At $x=B/2$ and $y=L/2$, the shaded region is fully shaded rectangle that covers the whole rectangle.
Also, for $x$ when $y=L/2$ when $x$ is varying, the shaded region is a rectangle whose length is equal to the length of the rectangle and its width is equal to $2x$.
- Also, for $y$ when $x=B/2$ when $y$ is varying, the shaded region is a rectangle whose width is equal to width of the rectangle and whose length is equal to $2y$.
I can find lengths of sides when it is a trapezoid, triangle, or rectangle, but not when it is a five-sided figure. How can I find it?
Let $ABCD$ be the given rectangle, with $AB=b$ and $BC=l$ (see figure below). Let then $O$ be the rectangle centre and $P$ the centroid of pentagon $ABMND$, while $G$ is the centroid of triangle $CMN$. Draw from $O$ two midlines, connecting the midpoints of the opposite sides of the rectangle.

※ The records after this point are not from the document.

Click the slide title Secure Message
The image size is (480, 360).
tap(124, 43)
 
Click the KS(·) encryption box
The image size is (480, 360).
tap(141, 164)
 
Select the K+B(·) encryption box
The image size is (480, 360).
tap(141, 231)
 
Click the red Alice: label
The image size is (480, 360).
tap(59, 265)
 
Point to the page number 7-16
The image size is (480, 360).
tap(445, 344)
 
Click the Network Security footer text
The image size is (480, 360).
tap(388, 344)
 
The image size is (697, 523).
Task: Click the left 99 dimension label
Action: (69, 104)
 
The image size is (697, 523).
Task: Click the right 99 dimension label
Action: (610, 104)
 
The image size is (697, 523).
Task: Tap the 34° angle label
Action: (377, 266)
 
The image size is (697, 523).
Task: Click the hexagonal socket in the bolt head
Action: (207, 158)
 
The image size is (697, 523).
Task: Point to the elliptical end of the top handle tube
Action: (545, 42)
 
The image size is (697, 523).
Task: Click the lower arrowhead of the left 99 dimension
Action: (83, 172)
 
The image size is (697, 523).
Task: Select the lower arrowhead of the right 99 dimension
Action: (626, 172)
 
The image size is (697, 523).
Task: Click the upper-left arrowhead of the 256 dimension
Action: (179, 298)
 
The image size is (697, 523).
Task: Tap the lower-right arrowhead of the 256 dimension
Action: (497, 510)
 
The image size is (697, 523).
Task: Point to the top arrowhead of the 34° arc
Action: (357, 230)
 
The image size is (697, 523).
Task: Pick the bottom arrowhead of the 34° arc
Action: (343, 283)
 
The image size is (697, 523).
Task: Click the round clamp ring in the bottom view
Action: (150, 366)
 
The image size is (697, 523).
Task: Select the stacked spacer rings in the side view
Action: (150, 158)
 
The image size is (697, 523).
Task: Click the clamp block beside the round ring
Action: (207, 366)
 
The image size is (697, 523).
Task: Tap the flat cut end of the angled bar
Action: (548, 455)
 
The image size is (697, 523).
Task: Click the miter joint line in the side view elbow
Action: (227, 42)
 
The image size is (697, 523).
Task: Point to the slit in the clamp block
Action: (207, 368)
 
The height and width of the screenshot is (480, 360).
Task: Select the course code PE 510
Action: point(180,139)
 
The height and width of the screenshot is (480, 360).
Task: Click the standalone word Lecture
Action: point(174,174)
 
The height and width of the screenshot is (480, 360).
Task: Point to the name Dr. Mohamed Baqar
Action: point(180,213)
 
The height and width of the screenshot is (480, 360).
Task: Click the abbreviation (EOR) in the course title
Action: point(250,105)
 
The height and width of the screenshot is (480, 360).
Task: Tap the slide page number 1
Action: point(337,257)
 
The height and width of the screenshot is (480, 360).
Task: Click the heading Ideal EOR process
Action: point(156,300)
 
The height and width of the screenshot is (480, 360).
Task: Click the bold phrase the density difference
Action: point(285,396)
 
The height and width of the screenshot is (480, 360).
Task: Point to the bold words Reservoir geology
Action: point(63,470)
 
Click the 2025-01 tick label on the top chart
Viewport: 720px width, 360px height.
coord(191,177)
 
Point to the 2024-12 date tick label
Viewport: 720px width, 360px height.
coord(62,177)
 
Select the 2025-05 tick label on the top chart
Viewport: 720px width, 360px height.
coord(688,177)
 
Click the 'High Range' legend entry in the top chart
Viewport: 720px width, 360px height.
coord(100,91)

If we set $CM=x$ and $CN=y$, then the distances of $G$ from the midlines can be computed as $b/2-x/3$ and $l/2-y/3$. Note that, by the definition of centroid, $POG$ are aligned, and if $h$, $k$ are the distances of $P$ from the midlines we have: $$ \tag{1} h\cdot(2bl-xy)=\left({b\over2}-{x\over3}\right)\cdot xy\\ $$ $$ \tag{2} k\cdot(2bl-xy)=\left({l\over2}-{y\over3}\right)\cdot xy\\ $$ because $xy$ is the double area of the triangle and $2bl-xy$ is the double area of the pentagon. From the first equation we get $$ y = {12 bl h \over(3 b + 6 h - 2 x) x} $$ and substituting into the second equation we end up with a cubic equation for $x$: $$ 4 k x^3 +6(h l-2 b k -2 h k)x^2 +9(b^2 k +2b h k - b h l-2 h^2 l)x +24 b h^2 l=0. $$ This can be solved to get $x$ and then $y$. Note that there can be three real solution, but only one of them will satisfy $0<x<b$ and $0<y<l$.
EDIT.
From the above equations one can find the conditions on $h$ and $k$ such that $x\le b$ and $y\le l$. For instance, plugging $x=b$ into $(1)$ and $(2)$ we get $$ {y\over l}={3-k/h\over2} $$ and substituting this again into $(1)$ we obtain: $$ 6{h\over b}\left({h\over b}+{k\over l}\right)=3{h\over b}-{k\over l} $$ which is the equation of a hyperbola. An analogous equation can be found from $y=l$ (just switch $h/b\leftrightarrow k/l$). These hyperbolae are shown in the figure below, where $h/b$ and $k/l$ are represented on the cartesian axes.
Hence not all the values $h\in[0,b/6]$, $k\in[0,l/6]$ are allowed, but only those inside the region shown in the figure. When $(h,k)$ lie outside that region, then the "shaded region" is not a pentagon, but a trapezoid.